The last piece! It's been so quick! Thank you all for your time, your thoughts, and your feedback. Every week, I look forward to hearing what you have to say. At the outset, I thought I was writing about these two subjects because I was an expert at the way they intersect. But, as with most things, digging deeper into their role in my life only proved how little I knew.
For this last installment, I decided to go back to the Source - my grandmother. That's her (and my grandfather), in this picture, with all the legs.
Happy Sunday, Happy February, and Happy Reading. Thank you all, again.
My grandmother has a lot of sayings.
If your nose itches, you’re having company.
Step on a slug and you’ll be nasty for nine days.
Don’t rock an empty rocking chair.
That woman is all fur coat and no knickers. (This one is particularly funny considering the fact that, according to my mother, my grandmother spent most of the mid-to-late 1960s wearing precisely this outfit.)
While I have lived by many of these aphorisms, just by the sheer force of my helplessness in the face of their repetition, I never quite understood the way they shaped my grandmother’s worldview. She used these phrases, these aphorisms undoubtedly passed to her from her own grandmother, to ward off a world she saw as basically ominous. They were her talismans, the worry dolls she placed under her pillow at night full of wishes. The problem with wishes is that they have to be for something that hasn’t happened yet. They don’t work for undoing what is already done.
There are many different ways to want something. There’s biological want, the basic gimme-gimme of thirst and hunger and scratching an itch. There’s a languid, yawning sort of want, the kind that usually comes in late afternoon, fingers strumming lazily on the belly, curtains rustling, and so on. There’s ambition. There’s prayer, an official form of wishing. And there’s lust - of course - so much lust.
Then there is what I think of as dark wanting, which is (without fail) unsatisfiable. Hate, for one. Vengeance. There’s the lungless, full body seizure of grief, of demanding that something un-happen. Then there’s compulsion, which apes instinct but is its opposite. Instincts are meant to keep us alive. Compulsions lure us into the guise of relief while creating a higher tolerance to that relief. And habits, even habits are a way of wanting. We create routine around our bodies, our relationships, our pursuits in order to give them shape. To stave off the feeling of helplessness. As Nick Laird writes in his poem Feel Free:
To deal with all the sensational loss I like to interface
with Earth. I like to do this in a number of ways.
I like to feel the work I am exerting being changed,
the weight of my person refigured, and I like to hang
above the ground, thus; hammocks, snorkeling, alcohol.
My grandmother is very beautiful. I think it is important to say this, because her beauty has probably been the most important thing in her life, whether she chose it or not. We never went anywhere without someone commenting on it.
One of her favorite stories to tell is how thin she was after giving birth to her first child, my Uncle David. “Ninety-two pounds,” she’ll say. “The doctors made me drink a beer and a milkshake every night.” It was made clear to me from a young age that thin was deeply important. Preferably thin enough to need medical intervention.

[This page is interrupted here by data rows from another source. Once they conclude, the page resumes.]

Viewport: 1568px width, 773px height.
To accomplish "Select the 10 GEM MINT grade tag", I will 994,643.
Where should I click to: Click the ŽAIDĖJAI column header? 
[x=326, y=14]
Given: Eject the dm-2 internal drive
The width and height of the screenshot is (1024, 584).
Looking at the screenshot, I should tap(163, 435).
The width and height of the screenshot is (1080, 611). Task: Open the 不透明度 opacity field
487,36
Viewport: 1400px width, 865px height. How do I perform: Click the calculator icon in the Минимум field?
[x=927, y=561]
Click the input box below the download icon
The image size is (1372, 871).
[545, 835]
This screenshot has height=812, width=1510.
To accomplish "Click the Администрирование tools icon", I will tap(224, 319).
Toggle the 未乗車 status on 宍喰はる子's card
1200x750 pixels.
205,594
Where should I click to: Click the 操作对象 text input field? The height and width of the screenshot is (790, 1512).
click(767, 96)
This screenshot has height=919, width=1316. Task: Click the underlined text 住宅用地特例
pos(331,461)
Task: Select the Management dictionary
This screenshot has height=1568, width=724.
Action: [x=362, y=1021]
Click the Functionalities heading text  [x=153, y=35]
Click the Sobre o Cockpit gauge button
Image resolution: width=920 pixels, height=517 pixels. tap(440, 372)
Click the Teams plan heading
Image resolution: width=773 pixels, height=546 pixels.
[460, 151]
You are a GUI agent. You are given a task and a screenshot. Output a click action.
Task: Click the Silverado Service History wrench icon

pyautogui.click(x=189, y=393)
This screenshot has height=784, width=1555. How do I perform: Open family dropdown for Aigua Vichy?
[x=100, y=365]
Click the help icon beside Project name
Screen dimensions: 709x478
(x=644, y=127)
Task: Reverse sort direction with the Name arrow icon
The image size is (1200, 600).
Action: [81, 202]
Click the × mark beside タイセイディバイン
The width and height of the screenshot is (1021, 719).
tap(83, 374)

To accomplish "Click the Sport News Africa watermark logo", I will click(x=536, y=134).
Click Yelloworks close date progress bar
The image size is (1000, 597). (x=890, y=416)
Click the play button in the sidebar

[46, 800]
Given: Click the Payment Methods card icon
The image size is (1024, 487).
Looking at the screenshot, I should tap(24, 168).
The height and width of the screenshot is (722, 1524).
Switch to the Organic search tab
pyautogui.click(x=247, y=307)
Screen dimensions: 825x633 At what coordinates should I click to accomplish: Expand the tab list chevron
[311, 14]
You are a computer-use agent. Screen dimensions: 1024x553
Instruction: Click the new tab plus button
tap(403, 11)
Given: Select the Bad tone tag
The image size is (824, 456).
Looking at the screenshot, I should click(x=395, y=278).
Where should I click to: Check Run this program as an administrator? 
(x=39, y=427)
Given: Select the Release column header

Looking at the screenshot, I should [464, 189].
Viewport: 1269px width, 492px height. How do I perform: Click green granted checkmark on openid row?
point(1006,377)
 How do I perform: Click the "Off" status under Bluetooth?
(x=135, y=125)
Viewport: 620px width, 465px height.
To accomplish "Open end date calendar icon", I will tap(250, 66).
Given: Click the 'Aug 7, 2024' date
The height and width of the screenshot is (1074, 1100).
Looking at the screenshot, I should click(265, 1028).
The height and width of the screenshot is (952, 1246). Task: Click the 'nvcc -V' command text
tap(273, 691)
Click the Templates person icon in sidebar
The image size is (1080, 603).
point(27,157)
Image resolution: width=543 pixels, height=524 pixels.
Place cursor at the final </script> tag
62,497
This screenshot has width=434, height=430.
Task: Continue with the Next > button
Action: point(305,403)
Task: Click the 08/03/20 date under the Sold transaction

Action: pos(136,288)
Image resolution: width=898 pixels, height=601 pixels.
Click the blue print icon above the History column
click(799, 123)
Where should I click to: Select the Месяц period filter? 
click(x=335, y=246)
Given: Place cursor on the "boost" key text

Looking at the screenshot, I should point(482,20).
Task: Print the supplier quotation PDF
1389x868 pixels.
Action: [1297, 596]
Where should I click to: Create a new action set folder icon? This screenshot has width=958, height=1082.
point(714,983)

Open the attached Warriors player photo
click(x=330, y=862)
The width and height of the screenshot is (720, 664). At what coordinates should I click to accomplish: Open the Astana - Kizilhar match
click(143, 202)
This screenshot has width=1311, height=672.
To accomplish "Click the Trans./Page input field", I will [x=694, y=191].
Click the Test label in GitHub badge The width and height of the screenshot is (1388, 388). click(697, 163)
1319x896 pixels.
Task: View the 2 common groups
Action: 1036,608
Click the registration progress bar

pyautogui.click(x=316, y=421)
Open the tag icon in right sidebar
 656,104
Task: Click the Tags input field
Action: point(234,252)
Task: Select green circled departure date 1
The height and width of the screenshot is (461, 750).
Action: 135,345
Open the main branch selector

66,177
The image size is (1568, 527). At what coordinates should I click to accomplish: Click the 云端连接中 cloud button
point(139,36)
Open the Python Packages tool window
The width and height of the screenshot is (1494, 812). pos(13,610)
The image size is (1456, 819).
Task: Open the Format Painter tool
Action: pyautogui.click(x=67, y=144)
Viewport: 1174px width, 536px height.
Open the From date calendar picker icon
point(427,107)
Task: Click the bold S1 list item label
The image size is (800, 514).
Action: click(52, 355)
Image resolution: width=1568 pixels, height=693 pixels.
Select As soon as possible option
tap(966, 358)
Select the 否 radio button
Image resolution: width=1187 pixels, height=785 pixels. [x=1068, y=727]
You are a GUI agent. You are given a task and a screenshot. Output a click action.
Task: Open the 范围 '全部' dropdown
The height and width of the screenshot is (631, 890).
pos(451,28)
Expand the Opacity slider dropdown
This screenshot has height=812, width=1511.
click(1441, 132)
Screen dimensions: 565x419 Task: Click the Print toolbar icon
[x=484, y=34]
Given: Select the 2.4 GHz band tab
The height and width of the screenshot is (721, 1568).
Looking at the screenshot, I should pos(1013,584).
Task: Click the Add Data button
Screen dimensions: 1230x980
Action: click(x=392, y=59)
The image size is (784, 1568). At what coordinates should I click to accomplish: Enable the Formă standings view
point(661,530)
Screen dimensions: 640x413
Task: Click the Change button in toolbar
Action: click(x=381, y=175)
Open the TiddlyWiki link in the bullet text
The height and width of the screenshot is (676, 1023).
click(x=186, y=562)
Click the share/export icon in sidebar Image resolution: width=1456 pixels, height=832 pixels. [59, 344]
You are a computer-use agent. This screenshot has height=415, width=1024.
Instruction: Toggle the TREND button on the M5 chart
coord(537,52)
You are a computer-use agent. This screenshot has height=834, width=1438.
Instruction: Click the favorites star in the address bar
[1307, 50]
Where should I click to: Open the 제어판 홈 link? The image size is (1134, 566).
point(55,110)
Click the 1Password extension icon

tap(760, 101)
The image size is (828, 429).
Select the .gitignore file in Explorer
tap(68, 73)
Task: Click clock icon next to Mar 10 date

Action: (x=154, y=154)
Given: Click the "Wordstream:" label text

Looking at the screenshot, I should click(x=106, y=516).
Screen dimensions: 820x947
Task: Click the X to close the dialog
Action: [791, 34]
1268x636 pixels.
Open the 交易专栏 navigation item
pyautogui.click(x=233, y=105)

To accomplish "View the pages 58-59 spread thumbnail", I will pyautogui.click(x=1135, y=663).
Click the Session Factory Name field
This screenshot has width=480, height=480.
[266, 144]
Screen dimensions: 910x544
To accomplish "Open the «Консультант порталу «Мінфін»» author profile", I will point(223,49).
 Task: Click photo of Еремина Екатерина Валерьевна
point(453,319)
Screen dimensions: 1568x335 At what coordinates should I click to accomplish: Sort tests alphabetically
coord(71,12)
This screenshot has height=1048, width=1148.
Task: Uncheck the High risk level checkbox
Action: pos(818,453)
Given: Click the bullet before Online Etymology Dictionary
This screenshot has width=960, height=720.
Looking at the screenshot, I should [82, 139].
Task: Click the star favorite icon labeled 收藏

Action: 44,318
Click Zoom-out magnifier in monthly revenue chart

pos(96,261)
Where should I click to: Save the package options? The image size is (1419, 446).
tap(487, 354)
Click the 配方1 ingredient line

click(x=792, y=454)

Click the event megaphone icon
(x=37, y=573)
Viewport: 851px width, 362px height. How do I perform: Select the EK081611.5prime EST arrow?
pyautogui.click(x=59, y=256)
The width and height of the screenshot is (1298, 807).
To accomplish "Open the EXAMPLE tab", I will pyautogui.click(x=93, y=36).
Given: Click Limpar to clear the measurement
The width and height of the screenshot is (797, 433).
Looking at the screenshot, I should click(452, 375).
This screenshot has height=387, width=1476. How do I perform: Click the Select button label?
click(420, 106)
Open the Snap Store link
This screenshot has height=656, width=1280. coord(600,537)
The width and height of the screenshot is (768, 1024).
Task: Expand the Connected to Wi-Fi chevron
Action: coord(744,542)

I was her first grandchild. She was only 48 and did not yet want to be called Grandma, has never wanted to be called that. Her middle name is Ann, so somehow she decided on Annie. When I asked my own mother if she also wanted to be called Annie by my someday-children, as is tradition, she balked. “No, no,” she told me. “That is her name now.”
As someone who is afflicted with a certain measure of perpetual dissatisfaction (genetic, to be sure), I am easily prone to compulsion. Especially living in New York, I want to go and do everything all the time. My inertia is dizzying - when I’m spinning out in the city, there’s no end to it. In order to survive my own high levels of impulsivity, I make many rules. I have a distinct and thorough punishment/reward system. This works well, most of the time, for both fitness and creativity: Run for an hour and then you can X. Write 1000 words and then you can Y.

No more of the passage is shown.